2. If the sector was allied, the server reported the sector loss and
land units dropping out of the attack, but claimed the lost sector was
yours.
Fix 1. by dropping sectors from attack when they change owner away
from the player, regardless of relations. Side effect: also drops any
surviving land units there. Before, they dropped out only if the new
owner wasn't allied to the player. That change's okay.
* The check whether the attacker old-owns the attacked sector is
broken, because att_abort() uses sect.sct_oldown uninitialized.
Spotted by the Clang Static Analyzer.
* Its implementation in setrel() is somewhat scary. It's actually
okay, because that part of setrel() only runs within decl(). Other
callers don't reach it: update_main() because player->god != 0
there, and the rest because they never pass a rel < HOSTILE.
* Documentation is a bit vague.
SLOW_WAR hasn't been used in a public game in years. Fixing it is not
worth it, so remove it instead.
The previous commit's message claims the race can lead to duplicated
output, use after free, then double-free. That's correct only up to
the use after free. There is no double-free.
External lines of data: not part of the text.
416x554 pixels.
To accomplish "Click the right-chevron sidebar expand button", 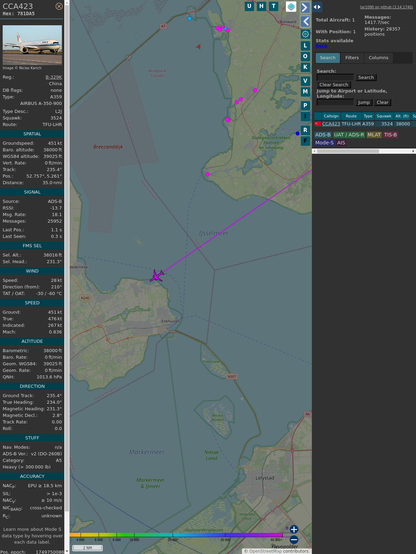I will [x=305, y=7].
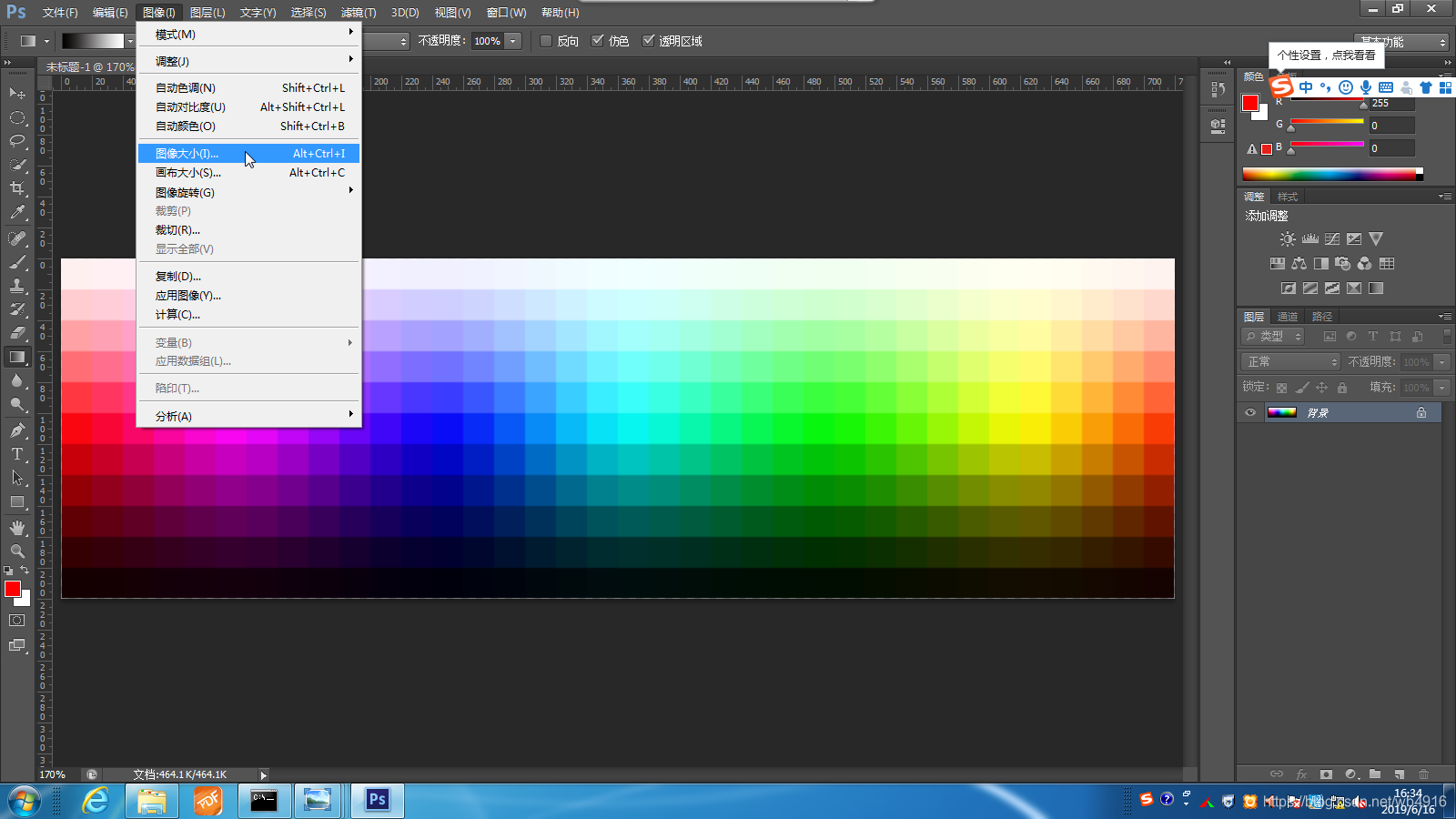The height and width of the screenshot is (819, 1456).
Task: Pick the Eyedropper tool
Action: point(17,212)
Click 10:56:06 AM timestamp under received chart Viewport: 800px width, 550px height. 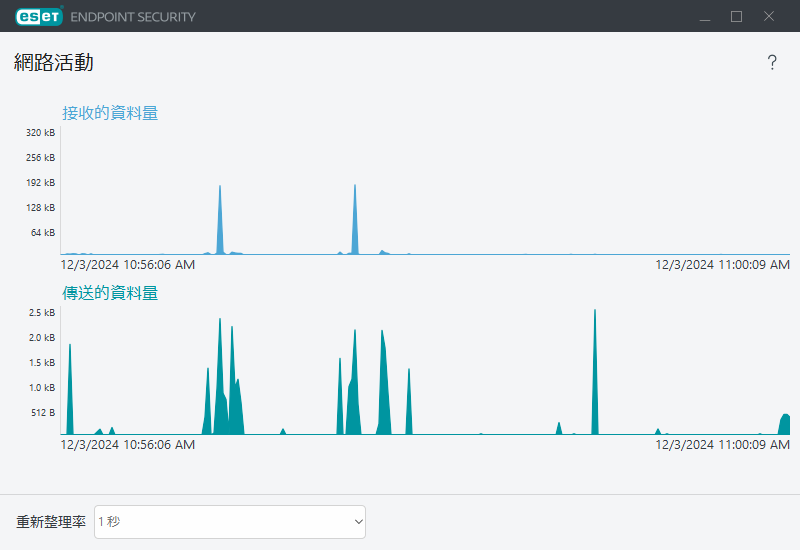click(x=128, y=265)
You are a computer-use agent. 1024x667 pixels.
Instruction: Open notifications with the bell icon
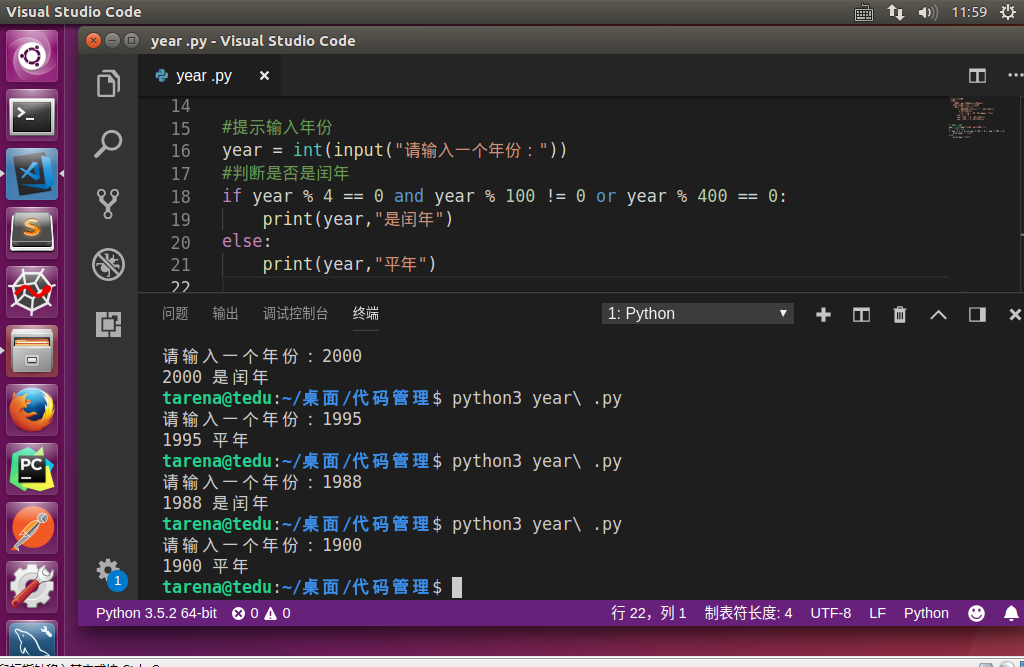(1010, 613)
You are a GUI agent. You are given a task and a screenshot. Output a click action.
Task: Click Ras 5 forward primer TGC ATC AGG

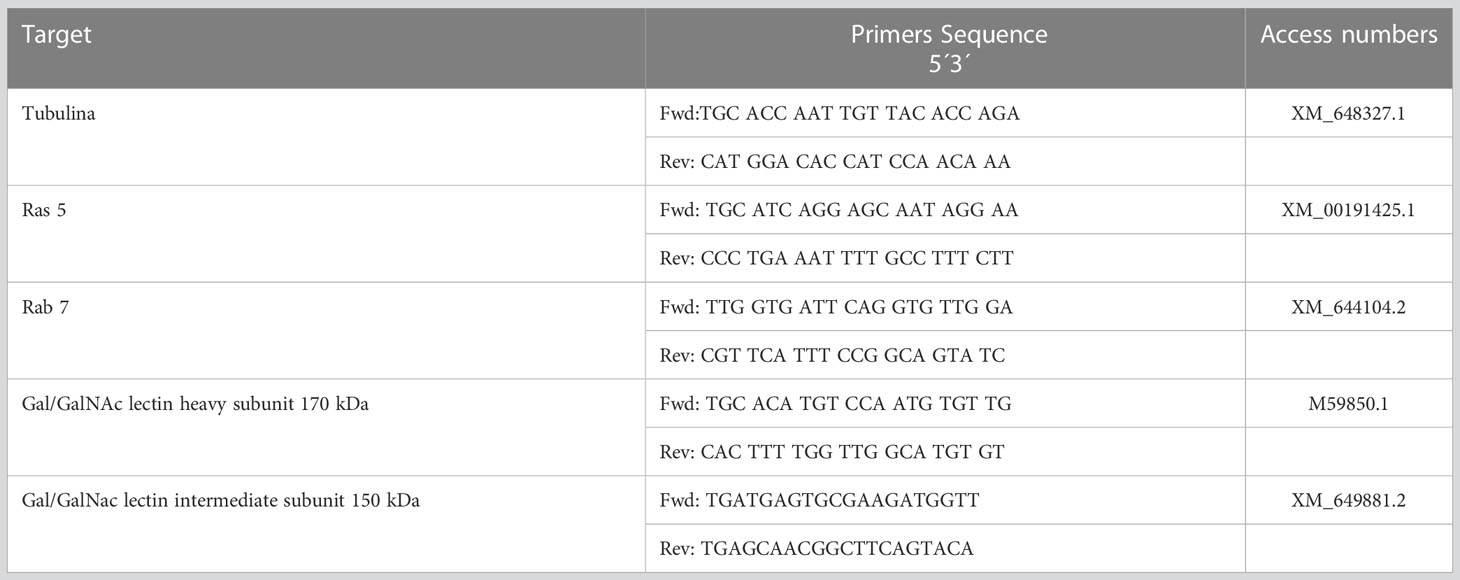tap(834, 210)
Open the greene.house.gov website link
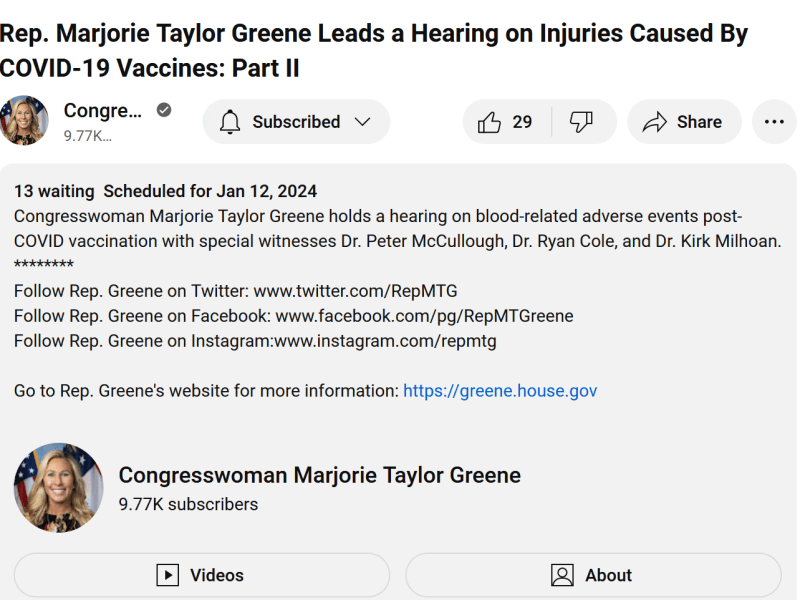 (x=500, y=391)
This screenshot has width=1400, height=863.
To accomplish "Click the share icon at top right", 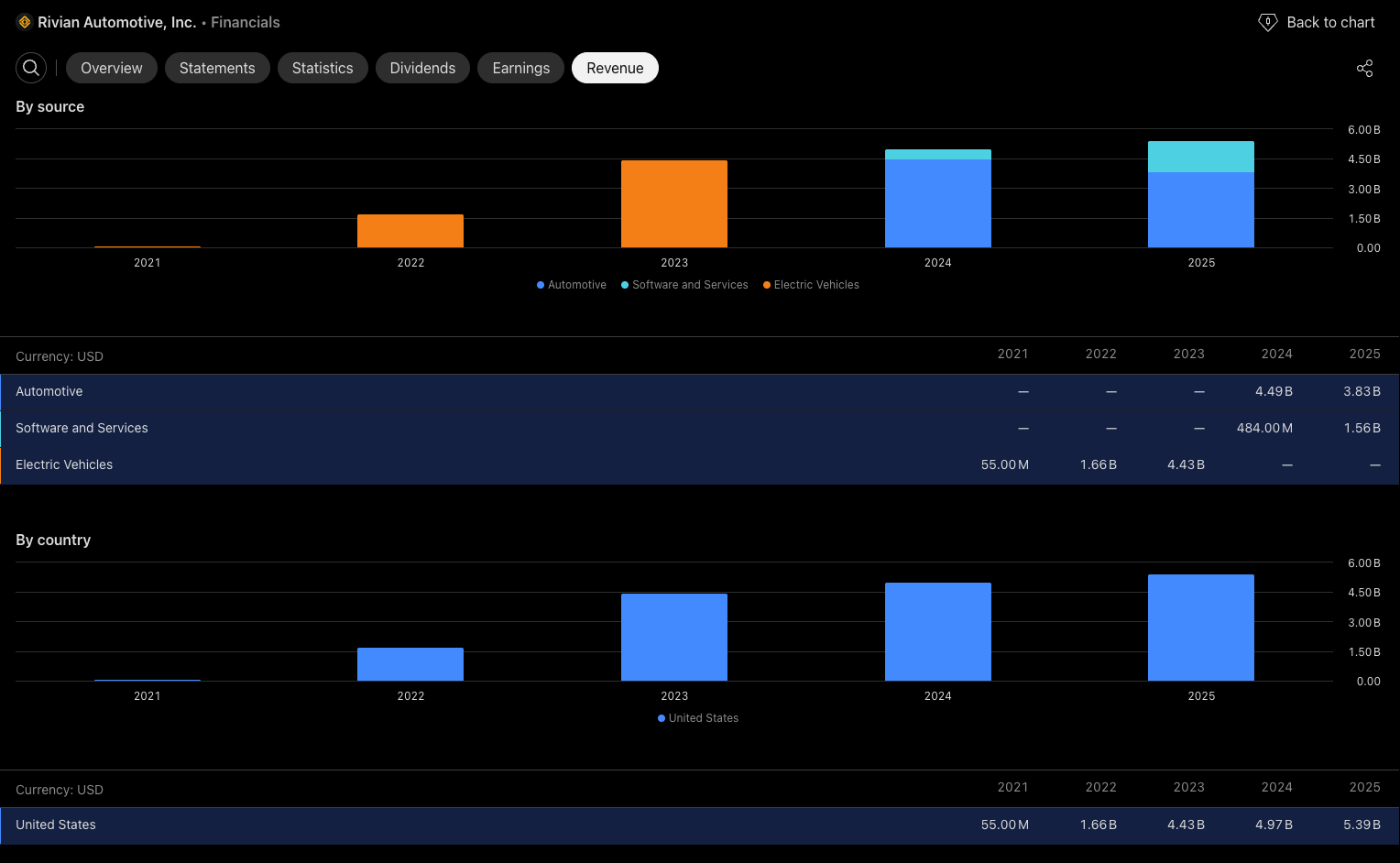I will 1364,69.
Heap corruption (double-free?) has been observed in Changeling,
though. Player logged in (still in sanctuary), map #, crashed within
removecc()'s free(io->data). Partial backtrace:
raise () from /lib64/libc.so.6
abort () from /lib64/libc.so.6
__libc_message () from /lib64/libc.so.6
malloc_printerr () from /lib64/libc.so.6
removecc (ioq=0x251fd10, cc=468) at ../src/lib/gen/ioqueue.c:350
ioq_dequeue (ioq=0x251fd10, cc=468) at ../src/lib/gen/ioqueue.c:135
io_output (iop=0x251fc90, wait=1) at ../src/lib/empthread/io.c:231
recvclient (cmd=0x258d8e0 "", size=1024) at ../src/lib/player/recvclient.c:82
getcommand (combufp=0x2557068 "map #1") at ../src/lib/player/empdis.c:84
I haven't been able to reproduce.
To hopefully catch ioqueue going south earlier, make ioq_dequeue()
oops when it can't dequeue as many bytes as requested.
Fix race in io_output() that can lead to double-free
Move call of ioq_makeiov() to its use, because calling it before
empth_select() is racy, as follows.
Player thread flushes output by calling io_output(player->iop, 1).
io_output() sets up iov[] to point to queued output. empth_select()
blocks on output.
Another thread sends a C_FLASH or C_INFORM message to this player.
This calls io_output(p->iop, 0). The output file descriptor has
become writable since the player thread blocked on it, so some output
gets written and dequeued.
The player thread resumes, writes out iov[] and dequeues. Any output
already written by the other thread gets duplicated. If the other
thread's dequeue operation freed struct io buffers, there's use after
free followed by double-free.
Don't write garbage to unused trade destination in trade file
struct trdstr members trd_x, trd_y are used only for teleporting
trades. For others, trad() wrote garbage coordinates to the trade
file. They weren't used except by xdump. Fortunately, even there
they're visible only to deities.
Write invalid coordinates instead. Do that in set() as well, so that
coordinates are valid only when we have a teleport destination.